ASSIGNMENT 1
According to the CD38 passage, CD38 mRNA was lower in which form of prostate cancer than in localized prostate cancer?
ASSIGNMENT 2
Copy word for word the part of the CD38 passage starting at "Taken together, these" and ending at "may be immunosuppressive.".
ASSIGNMENT 3
Write what comes next in the CD38 passage, picking up after its last sentence.

The researches completed in solid tumors are largely supportive of each other, in that regardless of the cell type expressing CD38, the effect is immunosuppressive and tumor-promoting. However, the data generated from studies on the influence of CD38 in prostate cancer are disparate from these findings. Low expression of CD38 enriches for luminal progenitor cells in human prostate. CD38 low luminal cells are localized in proximity to prostatic inflammation, and low CD38 is prognostic for biochemical recurrence and metastasis [80]. CD38 mRNA was reduced in metastatic, castration-resistant prostate cancer compared to localized prostate cancer, and protein expression was inversely correlated with recurrence. Overexpression of CD38 in PC depleted extracellular, but not intracellular, NAD+ levels, though the functional relevance of this depletion of extracellular NAD+ was not elucidated in these studies [81]. Another study confirmed that CD38 expression is inversely correlated with tumor progression in prostate cancer, and this corresponds with increased NAD+ levels in the tumor [82]. The overexpression of CD38 in prostate cancer cells decreased proliferation with an increase in cell doubling time, as well as decreased glycolytic and metabolic capacity. Lastly, these studies demonstrated that CD38 activity increases pAMPK with subsequent inhibition of fatty acid and lipid synthesis [82], so loss of CD38 with tumor progression correlates with decreased pAMPK and increased fatty acid/lipid synthesis. As prostate cancer has a lipogenic phenotype, the lack of fatty acid and lipid synthesis as a result of CD38 expression would likely be detrimental for successful tumorigenesis. Thus, the differential metabolic needs of prostate cancer, as compared to other solid tumors described above, may hint to the varying impact of the expression of CD38 in these diseases.
Taken together, these studies indicate that therapeutic strategies that target CD38 activity would likely be effective in solid tumors in addition to hematologic malignancies like multiple myeloma. The exception to this may exist for those tumor types which require increased NAD+ pools for metabolic needs like fatty acid and lipid synthesis, as described in prostate cancer. Of note, the aforementioned research did not assay the expression of CD157, a CD38 homolog, or other ectoenzymes that regulate metabolite levels in the extracellular environment that may be immunosuppressive.

MATERIAL SHOWN
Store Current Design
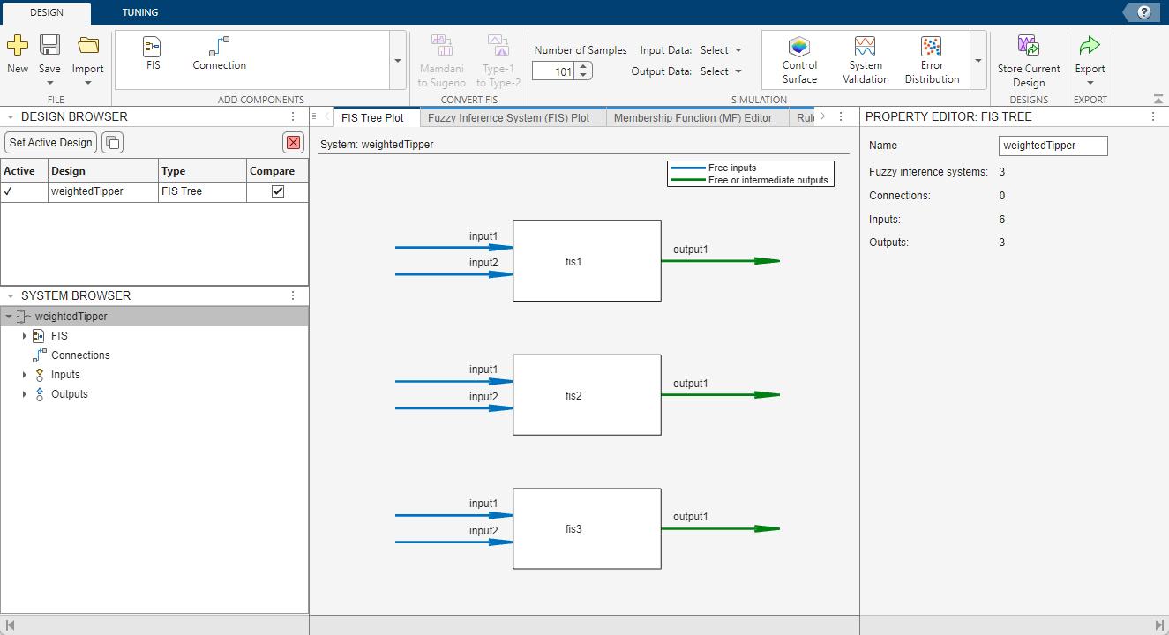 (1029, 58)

...

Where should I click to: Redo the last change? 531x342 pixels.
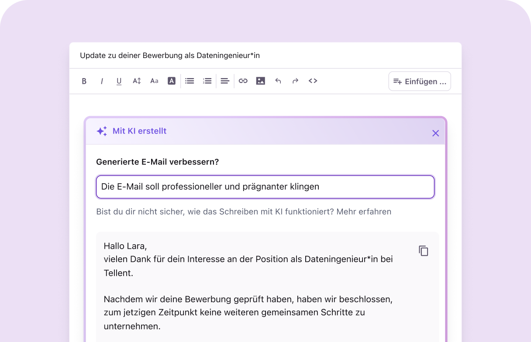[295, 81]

---

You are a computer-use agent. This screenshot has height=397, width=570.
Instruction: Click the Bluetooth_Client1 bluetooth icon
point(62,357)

TASK RESPONSE 1
Metastatic, castration-resistant prostate cancer.

TASK RESPONSE 2
Taken together, these studies indicate that therapeutic strategies that target CD38 activity would likely be effective in solid tumors in addition to hematologic malignancies like multiple myeloma. The exception to this may exist for those tumor types which require increased NAD+ pools for metabolic needs like fatty acid and lipid synthesis, as described in prostate cancer. Of note, the aforementioned research did not assay the expression of CD157, a CD38 homolog, or other ectoenzymes that regulate metabolite levels in the extracellular environment that may be immunosuppressive.

TASK RESPONSE 3
5. Adenosine Generating Pathways

5.1. CD39/CD73

Adenosine triphosphate (ATP) is released from dying tumor cells as a result of the generally hypoxic and nutrient-poor microenvironment that occurs with increasing tumor progression (Figure 1). ATP is a pro-inflammatory metabolite, recruiting neutrophils cells to a site of damage (i.e., a tumor) as one of the first lines of immune defense, as well as playing a role in chemotaxis and activation of macrophages and dendritic cells [83]. The presence of ATP, while pro-inflammatory, can lead to the increased expression of ectoenzymes which can hydrolyze metabolites, notably CD39 (ecto-nucleoside triphosphate diphosphohydrolase 1, E-NTPDase1). Through two steps of phosphohydrolysis, CD39 creates adenosine diphosphate (ADP), and—in a less efficient step—adenosine monophosphate (AMP). While the generation of AMP itself is not considered to be immunosuppressive, the final dephosphorylation reaction catalyzed by the enzyme CD73 (ecto-5’-nucleotidase, Ecto5’NTase) generates adenosine from AMP, ultimately switching the microenvironment towards immunosuppression. The accumulated adenosine within the TME can then regulate neighboring immune cells expressing the P1 purine adenosine receptors (ADORAs). The expression and activity of ADORA2A and ADORA2B (A2A and A2B, respectively) on immune cells leads to activation of intracellular signaling cascades such as those regulated by cyclic AMP (cAMP)/PKA, which ultimately negatively regulate immune functions via NF-κB and JAK/STAT signaling pathways. Immune cells that are inhibited by extracellular adenosine via the activity of A2A and A2B are cytotoxic T cells, NK cells, and dendritic cells, whereas macrophage polarization can also be impacted through the actions of adenosine [6]. Together, the pro-inflammatory signature of ATP is shifted towards anti-inflammatory effects via the coordinated efforts of CD39 and CD73 in the canonical pathway.

5.2. CD38/CD203a/CD73

As mentioned above, one of the enzymatic byproducts generated by the metabolism of NAD+ by CD38 is ADPR, either directly or indirectly through cADPR generation. The further breakdown of extracellular ADPR to AMP can be regulated by CD203a (ecto-nucleotide pyrophosphatase/phosphodiesterase 1, NPP1) [84,85] (Figure 1). Once AMP is generated, this pathway is still dependent upon CD73 to convert the final step of AMP to adenosine, providing some overlap between the canonical and noncanonical adenosine generating pathways. Interestingly, cells that co-express CD38 and CD203a are able to generate high levels of AMP through ADPR, though the discontinuous expression of CD73 (meaning expression on a different cell type) may be sufficient for the completion of the final step of this adenosine-producing pathway [86].

6. Immunosuppressive Functions of Adenosine-Producing Pathways

Accumulation of adenosine has been repeatedly shown to occur in tumors and is immunosuppressive in its impact on the intratumoral immune populations. Thus, analysis of the upstream enzymes, especially CD39 and CD73, have been warranted to better understand the processes which drive this immunosuppression.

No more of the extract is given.